> _PROBLEM DESCRIPTION_: How do the lines below between the ones holding "Click the word" and "You are a computer-use agent. 1024x469", inclusive, read? Give them again exactly, with no other lines.
═══
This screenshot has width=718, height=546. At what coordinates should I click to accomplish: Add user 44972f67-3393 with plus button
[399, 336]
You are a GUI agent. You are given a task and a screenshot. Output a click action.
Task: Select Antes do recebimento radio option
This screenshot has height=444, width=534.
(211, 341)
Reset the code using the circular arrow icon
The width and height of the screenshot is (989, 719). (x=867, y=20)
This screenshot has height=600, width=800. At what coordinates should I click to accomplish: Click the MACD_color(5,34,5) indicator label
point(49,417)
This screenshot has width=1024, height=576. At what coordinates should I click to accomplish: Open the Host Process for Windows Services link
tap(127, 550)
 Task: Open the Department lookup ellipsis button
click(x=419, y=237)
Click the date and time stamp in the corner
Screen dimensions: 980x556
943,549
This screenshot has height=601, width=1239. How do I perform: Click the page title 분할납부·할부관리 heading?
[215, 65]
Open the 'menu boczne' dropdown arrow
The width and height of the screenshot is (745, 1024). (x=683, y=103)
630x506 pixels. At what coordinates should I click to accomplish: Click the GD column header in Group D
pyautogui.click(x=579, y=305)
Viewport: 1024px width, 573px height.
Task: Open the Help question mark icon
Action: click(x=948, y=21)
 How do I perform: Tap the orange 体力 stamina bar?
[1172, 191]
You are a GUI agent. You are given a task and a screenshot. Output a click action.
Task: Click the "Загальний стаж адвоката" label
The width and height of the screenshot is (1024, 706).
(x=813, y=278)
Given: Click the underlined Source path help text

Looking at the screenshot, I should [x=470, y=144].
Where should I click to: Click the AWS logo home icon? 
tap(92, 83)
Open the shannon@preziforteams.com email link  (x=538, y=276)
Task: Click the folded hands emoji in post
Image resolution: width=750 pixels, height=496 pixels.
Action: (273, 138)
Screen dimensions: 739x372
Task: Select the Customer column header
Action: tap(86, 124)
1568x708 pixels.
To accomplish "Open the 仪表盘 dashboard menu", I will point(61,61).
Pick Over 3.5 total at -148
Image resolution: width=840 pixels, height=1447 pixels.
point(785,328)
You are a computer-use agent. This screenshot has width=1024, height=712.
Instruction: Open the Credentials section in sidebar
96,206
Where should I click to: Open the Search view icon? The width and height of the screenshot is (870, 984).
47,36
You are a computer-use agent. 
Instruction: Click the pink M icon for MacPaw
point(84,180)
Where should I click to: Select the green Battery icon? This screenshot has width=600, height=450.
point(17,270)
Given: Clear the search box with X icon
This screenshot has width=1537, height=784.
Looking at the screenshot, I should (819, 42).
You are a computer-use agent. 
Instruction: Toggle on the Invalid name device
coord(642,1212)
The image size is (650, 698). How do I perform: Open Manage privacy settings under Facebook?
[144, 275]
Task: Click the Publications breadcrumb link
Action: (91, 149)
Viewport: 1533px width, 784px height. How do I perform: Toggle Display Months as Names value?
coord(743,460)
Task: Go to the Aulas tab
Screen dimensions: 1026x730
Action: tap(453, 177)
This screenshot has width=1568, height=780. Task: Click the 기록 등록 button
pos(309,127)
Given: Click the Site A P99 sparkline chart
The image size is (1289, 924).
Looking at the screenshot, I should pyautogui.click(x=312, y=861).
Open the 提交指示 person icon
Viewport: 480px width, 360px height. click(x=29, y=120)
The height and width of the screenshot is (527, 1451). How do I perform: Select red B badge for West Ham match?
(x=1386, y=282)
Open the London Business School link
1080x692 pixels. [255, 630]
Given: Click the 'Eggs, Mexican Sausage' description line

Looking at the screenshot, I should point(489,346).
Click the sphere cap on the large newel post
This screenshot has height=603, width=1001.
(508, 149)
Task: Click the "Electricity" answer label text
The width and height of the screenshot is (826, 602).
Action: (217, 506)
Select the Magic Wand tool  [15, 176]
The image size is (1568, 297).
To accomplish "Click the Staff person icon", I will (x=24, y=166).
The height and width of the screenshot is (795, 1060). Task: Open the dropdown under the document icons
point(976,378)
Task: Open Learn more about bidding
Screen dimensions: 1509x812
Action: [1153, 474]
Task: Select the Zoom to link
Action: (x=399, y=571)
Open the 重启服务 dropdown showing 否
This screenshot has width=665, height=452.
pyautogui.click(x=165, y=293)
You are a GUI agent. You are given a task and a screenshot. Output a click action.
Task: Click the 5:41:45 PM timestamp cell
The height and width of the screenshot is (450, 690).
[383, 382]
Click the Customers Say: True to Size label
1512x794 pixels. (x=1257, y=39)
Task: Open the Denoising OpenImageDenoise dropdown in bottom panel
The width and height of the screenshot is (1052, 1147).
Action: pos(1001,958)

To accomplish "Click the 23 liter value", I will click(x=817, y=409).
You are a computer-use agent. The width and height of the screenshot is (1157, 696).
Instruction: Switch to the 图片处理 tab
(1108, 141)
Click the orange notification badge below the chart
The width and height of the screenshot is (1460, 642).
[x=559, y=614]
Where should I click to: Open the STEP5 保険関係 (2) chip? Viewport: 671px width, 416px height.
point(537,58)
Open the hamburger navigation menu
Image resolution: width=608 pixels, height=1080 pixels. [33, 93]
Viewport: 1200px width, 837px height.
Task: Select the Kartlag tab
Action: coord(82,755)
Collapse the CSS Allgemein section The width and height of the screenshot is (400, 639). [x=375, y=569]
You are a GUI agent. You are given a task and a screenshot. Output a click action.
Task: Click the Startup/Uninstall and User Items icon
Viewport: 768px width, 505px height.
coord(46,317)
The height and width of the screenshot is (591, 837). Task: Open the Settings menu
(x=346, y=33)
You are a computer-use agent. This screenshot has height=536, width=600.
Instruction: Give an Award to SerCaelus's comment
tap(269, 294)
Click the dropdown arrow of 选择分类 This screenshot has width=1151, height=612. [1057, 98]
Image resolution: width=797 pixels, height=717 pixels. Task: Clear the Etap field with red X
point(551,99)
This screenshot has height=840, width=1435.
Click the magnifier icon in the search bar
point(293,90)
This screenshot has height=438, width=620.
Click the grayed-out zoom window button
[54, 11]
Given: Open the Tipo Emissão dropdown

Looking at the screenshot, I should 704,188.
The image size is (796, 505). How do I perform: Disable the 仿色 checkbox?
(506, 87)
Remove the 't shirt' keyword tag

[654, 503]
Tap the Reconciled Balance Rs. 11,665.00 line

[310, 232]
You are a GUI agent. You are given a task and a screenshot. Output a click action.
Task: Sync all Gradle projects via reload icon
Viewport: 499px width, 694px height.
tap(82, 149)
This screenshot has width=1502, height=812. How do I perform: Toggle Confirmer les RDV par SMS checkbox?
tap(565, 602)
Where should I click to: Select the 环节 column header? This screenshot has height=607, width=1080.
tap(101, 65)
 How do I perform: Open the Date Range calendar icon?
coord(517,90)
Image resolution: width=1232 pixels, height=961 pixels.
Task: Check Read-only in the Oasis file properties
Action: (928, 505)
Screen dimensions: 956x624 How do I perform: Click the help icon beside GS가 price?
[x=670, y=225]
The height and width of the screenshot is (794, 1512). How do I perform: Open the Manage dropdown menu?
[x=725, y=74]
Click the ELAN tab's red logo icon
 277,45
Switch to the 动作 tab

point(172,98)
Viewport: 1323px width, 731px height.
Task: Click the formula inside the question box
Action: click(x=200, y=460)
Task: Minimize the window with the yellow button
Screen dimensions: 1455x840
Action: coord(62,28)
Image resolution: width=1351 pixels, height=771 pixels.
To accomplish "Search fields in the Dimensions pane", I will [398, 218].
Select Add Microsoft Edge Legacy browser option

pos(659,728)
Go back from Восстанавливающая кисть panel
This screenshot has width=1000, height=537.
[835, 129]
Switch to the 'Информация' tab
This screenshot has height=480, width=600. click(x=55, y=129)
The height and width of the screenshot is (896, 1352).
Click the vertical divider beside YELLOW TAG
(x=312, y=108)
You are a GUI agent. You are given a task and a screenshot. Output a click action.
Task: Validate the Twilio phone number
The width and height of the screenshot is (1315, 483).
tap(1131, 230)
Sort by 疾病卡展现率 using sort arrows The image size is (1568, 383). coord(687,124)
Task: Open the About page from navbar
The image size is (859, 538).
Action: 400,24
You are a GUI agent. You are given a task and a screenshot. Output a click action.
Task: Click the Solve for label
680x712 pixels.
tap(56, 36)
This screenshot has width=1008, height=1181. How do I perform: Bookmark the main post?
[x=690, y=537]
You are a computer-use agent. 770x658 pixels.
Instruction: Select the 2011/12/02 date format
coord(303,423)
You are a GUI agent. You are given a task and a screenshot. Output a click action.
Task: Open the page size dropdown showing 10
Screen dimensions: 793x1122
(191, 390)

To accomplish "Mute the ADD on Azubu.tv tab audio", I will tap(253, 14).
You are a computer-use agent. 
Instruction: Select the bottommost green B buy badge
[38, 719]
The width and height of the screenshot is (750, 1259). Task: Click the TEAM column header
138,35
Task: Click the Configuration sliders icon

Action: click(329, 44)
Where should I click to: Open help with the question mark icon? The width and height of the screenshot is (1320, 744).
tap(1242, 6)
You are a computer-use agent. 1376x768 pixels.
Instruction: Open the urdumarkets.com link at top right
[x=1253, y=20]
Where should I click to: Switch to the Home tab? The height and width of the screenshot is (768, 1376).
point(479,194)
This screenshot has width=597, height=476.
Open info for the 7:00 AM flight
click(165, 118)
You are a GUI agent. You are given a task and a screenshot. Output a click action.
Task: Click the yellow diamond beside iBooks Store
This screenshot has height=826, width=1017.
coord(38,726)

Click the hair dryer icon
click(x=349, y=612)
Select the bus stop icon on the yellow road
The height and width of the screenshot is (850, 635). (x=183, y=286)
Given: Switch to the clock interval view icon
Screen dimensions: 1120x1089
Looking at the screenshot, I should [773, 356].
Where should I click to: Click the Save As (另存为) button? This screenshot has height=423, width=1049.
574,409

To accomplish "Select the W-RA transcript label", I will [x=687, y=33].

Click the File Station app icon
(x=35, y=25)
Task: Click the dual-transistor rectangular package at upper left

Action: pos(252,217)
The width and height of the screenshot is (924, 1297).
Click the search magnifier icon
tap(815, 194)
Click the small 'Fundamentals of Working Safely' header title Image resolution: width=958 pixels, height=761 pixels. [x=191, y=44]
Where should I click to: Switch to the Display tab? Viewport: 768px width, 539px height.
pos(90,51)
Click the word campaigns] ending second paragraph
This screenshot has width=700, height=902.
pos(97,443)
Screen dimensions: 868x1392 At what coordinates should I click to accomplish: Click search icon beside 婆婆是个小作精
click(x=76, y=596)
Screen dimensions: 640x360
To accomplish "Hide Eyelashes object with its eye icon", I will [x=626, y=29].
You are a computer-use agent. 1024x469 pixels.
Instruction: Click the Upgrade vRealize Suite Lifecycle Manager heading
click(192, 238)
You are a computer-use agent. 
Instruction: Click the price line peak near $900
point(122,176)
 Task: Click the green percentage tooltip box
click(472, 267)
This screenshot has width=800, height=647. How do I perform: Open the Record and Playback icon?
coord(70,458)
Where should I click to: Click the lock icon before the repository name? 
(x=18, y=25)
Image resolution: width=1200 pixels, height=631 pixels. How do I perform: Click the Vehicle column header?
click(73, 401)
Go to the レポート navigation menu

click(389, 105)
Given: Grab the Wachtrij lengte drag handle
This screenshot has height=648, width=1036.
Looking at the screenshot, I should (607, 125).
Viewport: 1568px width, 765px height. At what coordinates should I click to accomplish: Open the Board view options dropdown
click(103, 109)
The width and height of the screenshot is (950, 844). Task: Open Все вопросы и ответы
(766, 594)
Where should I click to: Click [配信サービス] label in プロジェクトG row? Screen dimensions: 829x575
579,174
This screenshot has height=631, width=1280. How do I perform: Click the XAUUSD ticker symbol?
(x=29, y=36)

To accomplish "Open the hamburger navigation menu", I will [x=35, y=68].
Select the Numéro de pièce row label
═══
> _ANSWER TO THIS TASK_:
Click the word campaigns] ending second paragraph
This screenshot has width=700, height=902.
pos(97,443)
Screen dimensions: 868x1392 At what coordinates should I click to accomplish: Click search icon beside 婆婆是个小作精
click(x=76, y=596)
Screen dimensions: 640x360
To accomplish "Hide Eyelashes object with its eye icon", I will [x=626, y=29].
You are a computer-use agent. 1024x469 pixels.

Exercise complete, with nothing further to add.